Sosyal Medya

Makale

Yağmurla Kucaklaşan Peygamber Efendimizle Ne Kadar Alâkalıyız?

 

Muhabir mikrofon uzatıyor halka ve sorusunu soruyor: Peygamberimizin kabri nerededir?

Buraya kadar her şey normal seyrinde işliyor. Bir tv kanalının Cuma sohbetleri isimli programı için çekilen vtr’den bahsediyorum. Muhabir, genç-yaşlı çok sayıda insana aynı soruyu soruyor. Elbette tek bir cevabı var sorunun ve aynı cevap beklenirdi normal şartlarda. Fakat ne hazindir ki anormal bir şekilde verilen cevaplar hal-i pür melâlimizi gözler önüne seriyor. Altmış yaşlarında bir ademoğlunun “1400 sene önce olan bir olay, ben ne bileyim?” cümlelerini duyunca dünyam yıkılıyor adeta ve her şey anlamını yitiriyor. Dışarıda yağmur yağıyor. Hem hava hem de fincanda çayım soğuyor. Sonra hem yarım kalan vtr hem de hayat devam ediyor. Muhabir bu kez bir gence uzatıyor mikrofonunu: Bilmiyorum abi, o konularla alâkam yok. Verilen cevap zihnimde yankılanıyor. O konularla alâkam yok.

O konularla alâkam yok.

 

Söz konusu tv programı ile içinde bulunduğumuz durumun vahametine vurgu yapmış oldu yayıncılar. Elbette bu ilk örnek değildi. Çeşitli zamanlarda değişik vesilelerle benzer trajikomik cevaplardan müteşekkil vtr’ler geliyor hatırıma. Hatta bizatihi habercilik günlerimde kendimin de şahid olduğu cümleleri hatırlıyorum hüzünle. Dışarıda hâlâ yağmur yağıyor. O nebiyi muhterem ki adeta yağmurla kucaklaşır ve senin rabbimizle ahdin bizden yeni derdi. Ve sahabelerine de tavsiye ederdi yağmur ile hemhâl olmayı. İşte bu hatırlayış ile içim aydınlanıveriyor. Akabinde hayatın ta içinden gelen, yüreğimize dokunan, insan taraflarımızı imar eden tavsiyeleri geliyor birbiri peşi sıra.

 

O, bir sohbet esnasında “ümmetimin çocuklarına şeytanın sahip çıkmasından korkarım” der. Bunun üzerine orada bulunanlar sorarlar: “Bunu nasıl önleyebiliriz ya Resulallah?” Hz. Peygamberin cevabı şöyle olur: “Onlara sevgiyi ve hayayı öğretin.” Başka bir gün verdiği öğütlerden birisinde ise “çocuklarınıza ilk öğrettiğiniz kelime La ilahe illallah olsun” buyurur.
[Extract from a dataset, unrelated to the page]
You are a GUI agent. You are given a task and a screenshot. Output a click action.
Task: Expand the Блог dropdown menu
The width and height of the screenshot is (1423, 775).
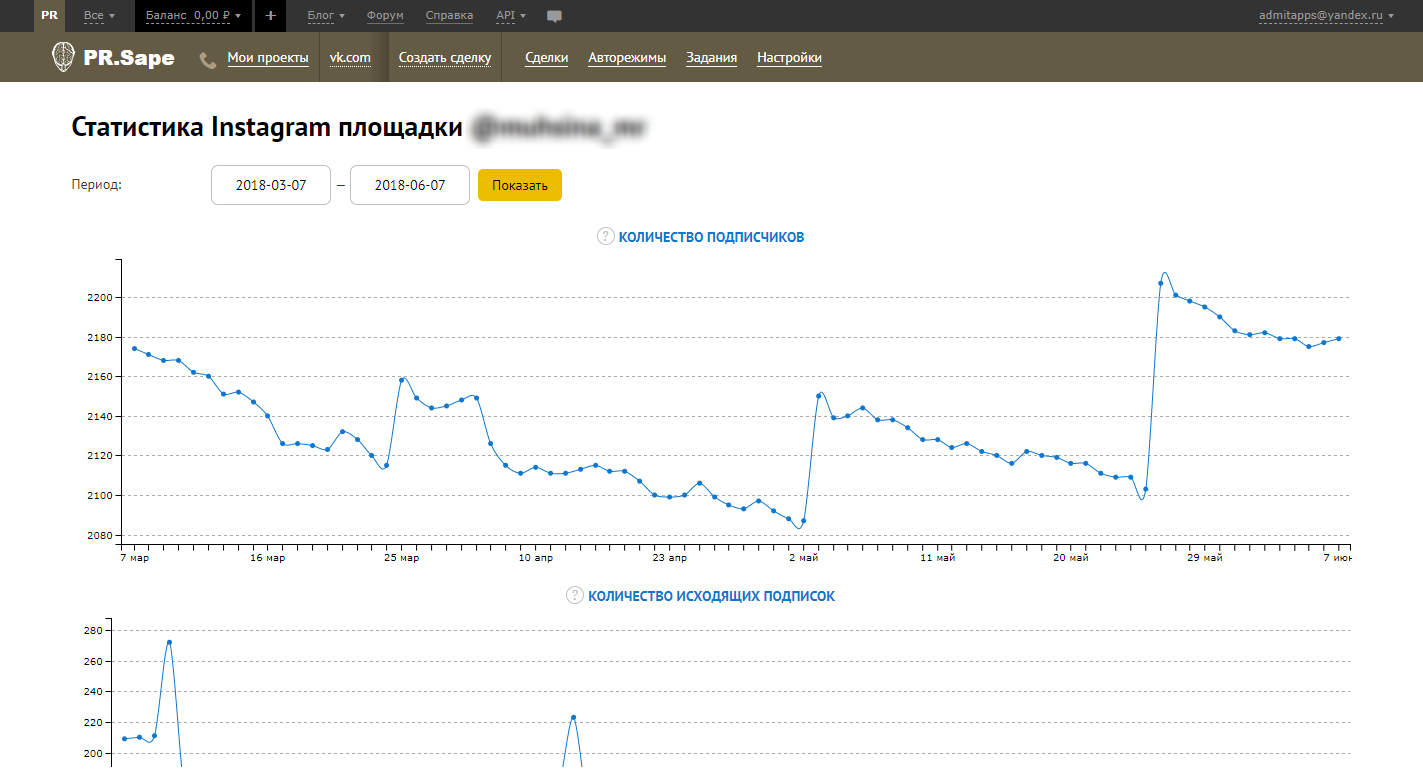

Biz Müslümanlar Resul-ü Ekrem’in veciz üslubuyla dillendirdiği çağlara ışık tutmaya devam eden tavsiyelerinin her sözden kıymetli olduğuna inanırız. İşte bu inanç, eylem olmalı ki hep birlikte ihya olalım. Zira yazının girişinde yer verdiğim o manidar cevaplar, bir cehaletin göstergesi. Ve bu göstergenin faturası hepimize ait. O halde “bilselerdi yapmazlardı” anlayışına sahip bir peygamberin ümmetinin üzerine düşen sorumluluk bildiklerini anlatmak, bilmediklerini öğrenme çabasını her daim canlı tutmak olmalı diyorum acizane. Tabii bir de kurumsal çalışmalar var ki değinmeden geçmek istemiyorum. Meselâ İstanbul Eyüp’te Siyer Araştırmaları Merkezi bu anlamda örnek teşkil ediyor. Yine Siyer Araştırmaları Dergisi, Siyer Çocuk Dergisi bildiğim bazı çalışmalar. Son.peygamber.info sitesine ise özellikle dijital çağın ekrana bağımlı hal ile hiper metin okumaya alışkın gençlerini yönlendirmek mümkün.

 

Bunlar benim aklıma gelenler. Daha iyisini düşünüp hayata geçirenler var şüphesiz. Ben birazdan Diyanet Vakfı Yayınları tarafından basımı gerçekleştirilen Zeynel Abidin Rahnuma’nın Roman Tadında Siyer’ine başlayacağım. Sadece kendime Müslüman olmadım elbette yeğenim için de Peygamberime Uçuyorum kitabını aldım. Dört yıllık ömrünün ilk siyer kitabı değil üstelik. Çünkü bizim bu konuyla çok alâkamız var. Her şeyden ve herkesten çok hem de. Ha bu arada devam eden ‘Her Anne Bir Okul’ başlıklı seminer programımızın önümüzdeki hafta gerçekleşecek ders başlıklarından birisi ‘Bir Şahsiyet Modeli Olarak Hz. Peygamber’ olacak. Sunumu gerçekleştirecek olan il vaizi hanımefendi, ön görüşmemizde bir saatlik süreyi yetersiz buldu haklı olarak. Elbette yetmez, saatler, günler, haftalar, aylar ve dahi ömürler feda olmalı canım peygamberimize. Zira çok alâkalıyız biz bu konuyla o kadar ki bin dört yüz otuz dokuz sene önceki taptaze hatıralarla.

 

Nasıl taze kalmasın hatıralarımız bizim çünkü ümit ediyoruz. Karşımıza ümidimizi çoğaltan kareler çıkıveriyor. Mesela “bir insanın hayatını değiştirmek istiyorsanız ona Allah’dan bahsedin” yazılı bir pankart taşıyor bir genç ve yürüyor yol boyu. Yağmur hızını artırıyor birazdan dışarıya çıkıp bir sünneti ihya edeceğim inşallah. Haydi, yağmurla kucaklaşmaya dostlar. Şemsiyeyi boş verin, yanınıza sohbetinize anlam katacak yol arkadaşları yeter vesselâm.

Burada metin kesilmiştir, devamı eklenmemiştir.